Like Bill Clinton, Buttigeig attended Harvard and was a Rhodes Scholar at Oxford. Like Bill Clinton, he speaks well, dresses conservatively, and has sizable charm. And also like Bill Clinton, what you see he is not what you get.
Like Barack Obama, Buttigeig opposes laws forbidding partial-birth abortion. In spite of allowing newborns to be killed, Buttigeig believes in “inclusion and love”! For Buttigeig, love means ignoring Scriptural teaching that “reflect the moral expectations of the era in which they were recorded.”
I wonder where Buttigeig stands on “Thou shall not kill”? Do we toss that out too? Sorry, I forgot, Buttigeig already tossed that out by supporting partial-birth abortion.
His reason? Buttigeig worries “the involvement of a male government official like me is not helpful.” I’m not sure why maleness should preclude us men from objecting to killing babies at the moment of birth.
An Episcopalian, Buttigeig also ignores the scriptural teachings on marriage and homosexuality as a product of the past. My gut tells me being in a gay marriage will help him get the nomination. If the Democrats can’t elect the first woman president, they would settle for the first gay president.
Charles Kaiser writing for The Guardian describes a plausible scenario which pro-life Catholics should take seriously:
Is it too much to imagine that America could elect a gay president? I don’t think so. If the disaster of George Bush’s administration was sufficient to elect the first black president, I believe the catastrophe of Donald Trump could be just enough to put the first openly gay man in the White House. Especially a man like this.
The new ultra-liberal leadership of the Democratic Party would be ecstatic to have a gay nominee. They’ve thrown any notion of truth out the window, especially if it benefits Donald Trump.
Case in point, another Democratic candidate, Bernie Sanders, refused to recognize the devastation of Venezuela by President Maduro and support the global effort to legitimize Juan Guaidó.
If elected President, Buttigeig hopes the United States will take the lead on LGBT issues. In the same interview, Buttigeig accuses the Trump White House of dividing the country with “white identity politics.” He promises a “political rhetoric to make people feel big-hearted.”
I guess the protection of innocent babies isn’t part of feeling “big-hearted.”
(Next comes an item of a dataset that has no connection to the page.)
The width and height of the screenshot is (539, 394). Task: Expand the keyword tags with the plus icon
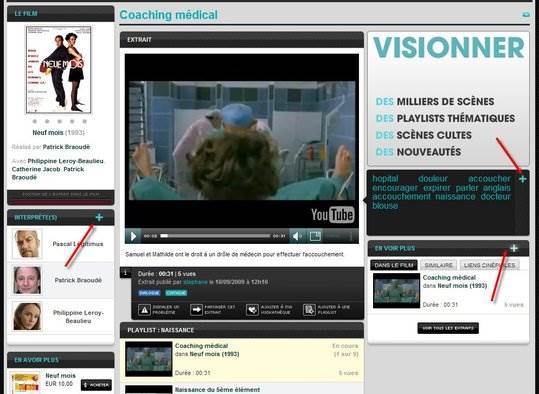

As mayor of South Bend, Buttigeig has been a leader in denying the rights of pro-life groups. He used his veto power to negate a zoning decision of the South Bend city council allowing a pro-life organization to relocate to property next to an abortion clinic.
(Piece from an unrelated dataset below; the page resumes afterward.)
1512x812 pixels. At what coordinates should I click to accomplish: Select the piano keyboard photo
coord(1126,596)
That’s the kind of “inclusion and love” we can expect from Buttigeig if he’s elected President.
Buttigeig has made it clear he will talk about his faith on the campaign trail. He believes there is a “Religious Left” which will help him get to the White House. That’s the same crowd who backed Hilary Clinton to the hilt on the issue of immigration.
From a Catholic perspective, Buttigeig can count on the Nuns on the Bus, America, Commonweal, and the National Catholic Reporter. No doubt ninety percent of the Notre Dame faculty will pitch in to help.
Having watched Buttigeig interviewed, what struck me the most what his calm response to challenging questions. Buttigeig doesn’t depend on the histrionics of Bronx Congresswoman of Alexandria Ocasio-Cortez to make his point. This will earn him the attention of a public tired of the screaming.
We are tired of far-left politicians flailing us with hardly-repressed anger and hardly-disguised accusations of bigotry. Buttigeig knows this, and his communications strategy is to get his foot in the door just by projecting a nice-guy image.
Make no mistake, this is a nice guy who wants to strip America of a moral legacy that he considers outdated. He will use as excuses his sensitivity to the ways whiteness and maleness have “misshaped” our cultural attitudes.
Buttigeig promises “inclusion and love” for everyone who agrees with his pro-abortion and pro-LBGT agenda. The rest of us will be dismissed as “divisive” and “puritanical.”
At present, Buttigeig is enjoying the “intangible energy” he feels walking into a room of supporters. Buttigeig, if nominated, will find the waters less calm, and his earnest conviviality will be tested by encounters with less infatuated voters.